Please sum up the concert listings below in three sentences.

◆ Passage shown ◆
============

Magma Festival: Emeralds, Cold Lake, Council of Lions, Agatha, My Parade, Elissa Bail

(20/20 Cycle) Hollow Earth Radio's annual Magma Festival roils into its second week with a show billed as "Not Yr Average Hetero Honkytonk: NW Queercore 2010." What sounds like an incredibly boring Evergreen State College senior thesis should actually make for a pretty kick-ass punk show. Bellingham trio Council of Lions play endearingly shambolic indie pop in the rough style of Beat Happening, only more rocking and with more riot-grrrl growl than Calvin Johnson could convincingly put on. Cold Lake swallow microphones and barf up throat-burning bile apparently aimed at some of my favorite subjects—internet shit-talk, Vampire Weekend—all over a background of propulsive rhythms, blown-out basement punk thrash, and the odd hardcore breakdown. Emeralds make metal that shifts from lurching, slo-mo sludge to fast-charging gallops to almost bluesy riffing, with vocals that would be over-the-top if they weren't so compellingly distant and strained. ERIC GRANDY

Helladope, Mash Hall, Candidt, State of the Artist, Dev from Above

(Nectar) Beacon Hill's Helladope are not only connected to that stream of music that Kodwo Eshun calls "sonic fiction" (the musical version of science fiction) but are also plugged into the deeper currents of the local scene. This is made evident by their collaboration with Raijnii on "Mind Shiftin," a short but flawless work of post-underground hiphop. (Yes, we have moved beyond the underground moment, which has its capital in Los Angeles—the indie/corporate tension or dialectic that determined the underground has now lost much of its explanatory powers.) Helladope have successfully inserted Raijnii's militancy (reminiscent of his work with 500 Years) into a first-rate realm of sonic fiction. CHARLES MUDEDE

Virgin Islands, Hot River, Wow and Flutter, the Know

(Black Lodge) Composed of singer/guitarist Mike Jaworski (the Cops), drummer Aaron Ball, bassist Chuck Keller, and guitarist Chris Meyer, Virgin Islands make heads-down, meat-and-taters rock and roll that is as immune to music-genre mutations as black Wayfarer horn-rimmed spectacles. A certain sector of the Western world will always need bands like this—music that evokes the Clash, if they recorded for SST in 1986. With this kind of sound, passion, guts, memorable riffs, and vocal conviction are all important, and Virgin Islands possess all these qualities—plus the panache to make them not seem hoary. Their songs aim for a roughly artful combination of masculine tunefulness and stinging noise, and they hit the target more often than not. DAVE SEGAL

Saturday 3/13

Rocky Votolato, Adam H. Stephens, the Terrordactyls

(Neumos) See preview.

============

◆ Dataset excerpts ◆
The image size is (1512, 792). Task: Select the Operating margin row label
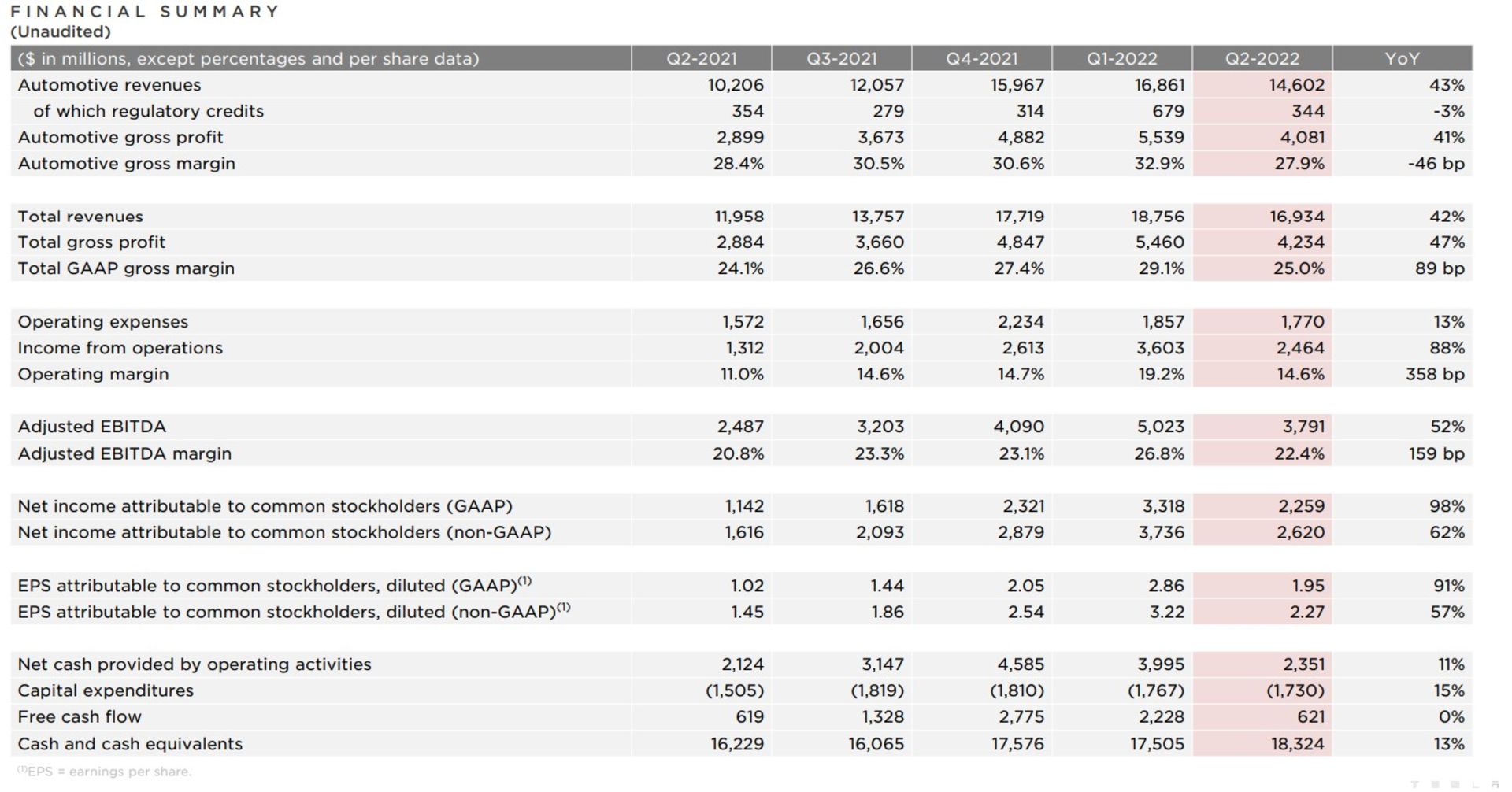click(93, 374)
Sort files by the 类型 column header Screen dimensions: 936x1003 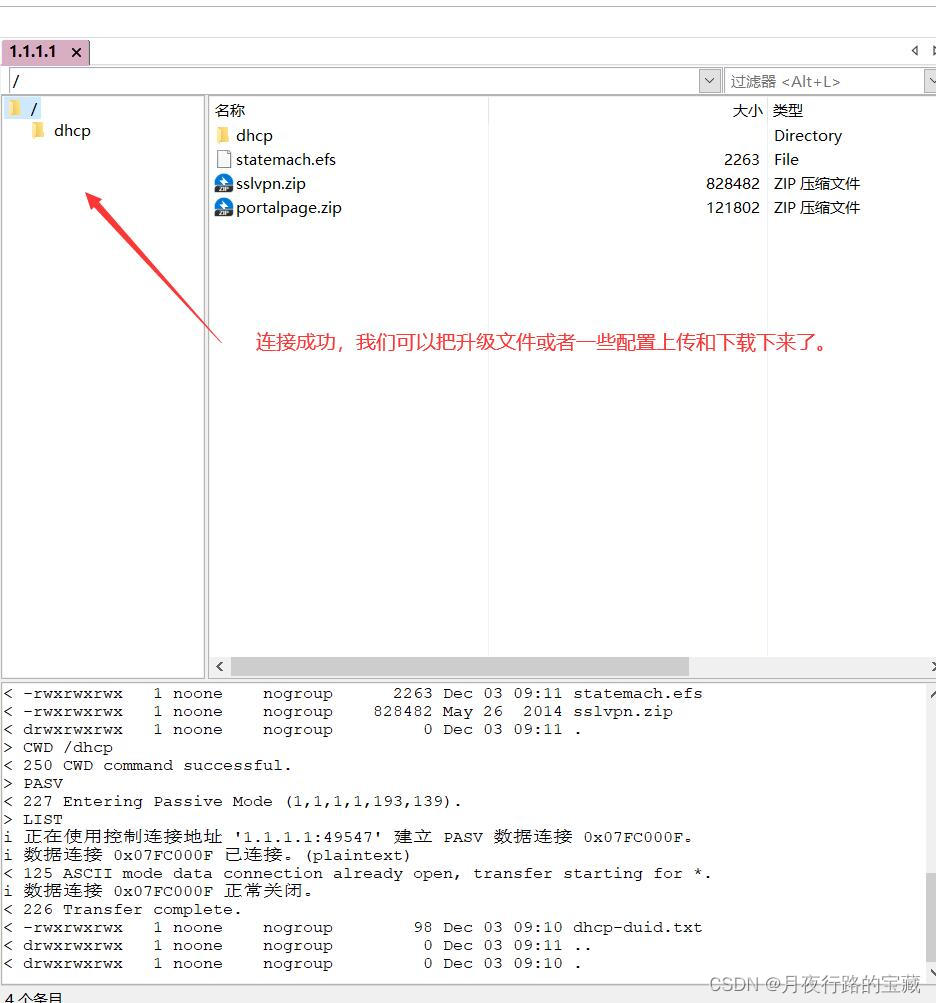point(788,110)
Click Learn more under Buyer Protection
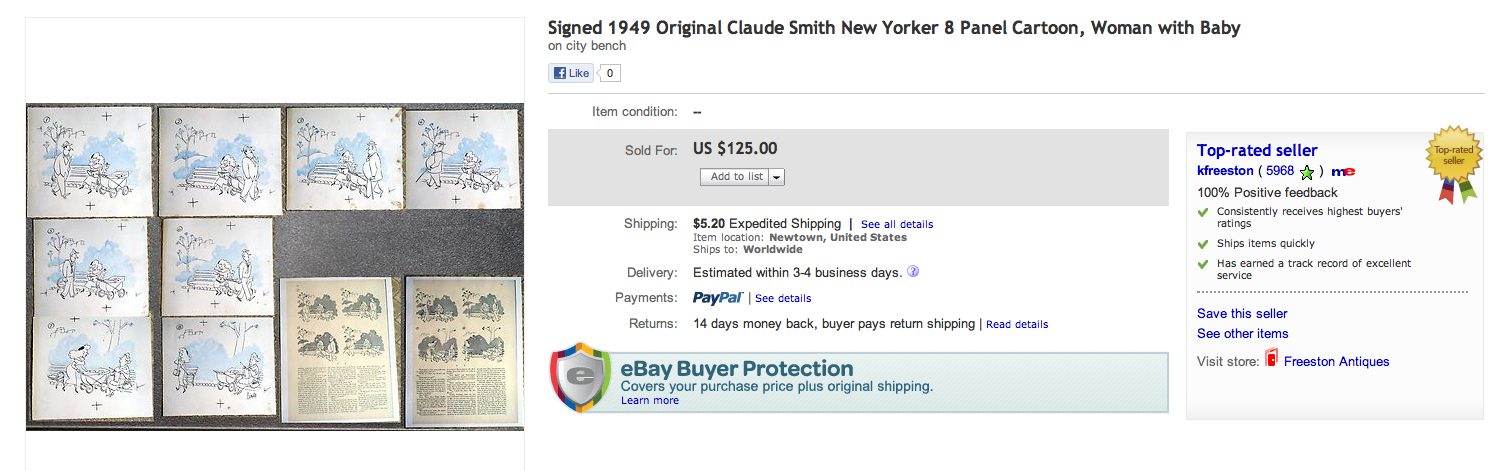Image resolution: width=1509 pixels, height=471 pixels. coord(649,400)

============

◆ Solution to this exercise ◆
Hollow Earth Radio's Magma Festival enters its second week with a Northwest queercore punk show at 20/20 Cycle, where Council of Lions play shambolic indie pop, Cold Lake deliver blown-out basement punk, and Emeralds make shifting, sludgy metal. At Nectar, Beacon Hill's Helladope are praised for joining "sonic fiction" to the local scene, shown in their collaboration with Raijnii on "Mind Shiftin." At Black Lodge, Virgin Islands play meat-and-taters rock and roll that evokes the Clash and mixes masculine tunefulness with stinging noise, while the Saturday 3/13 Neumos show with Rocky Votolato points readers to a preview.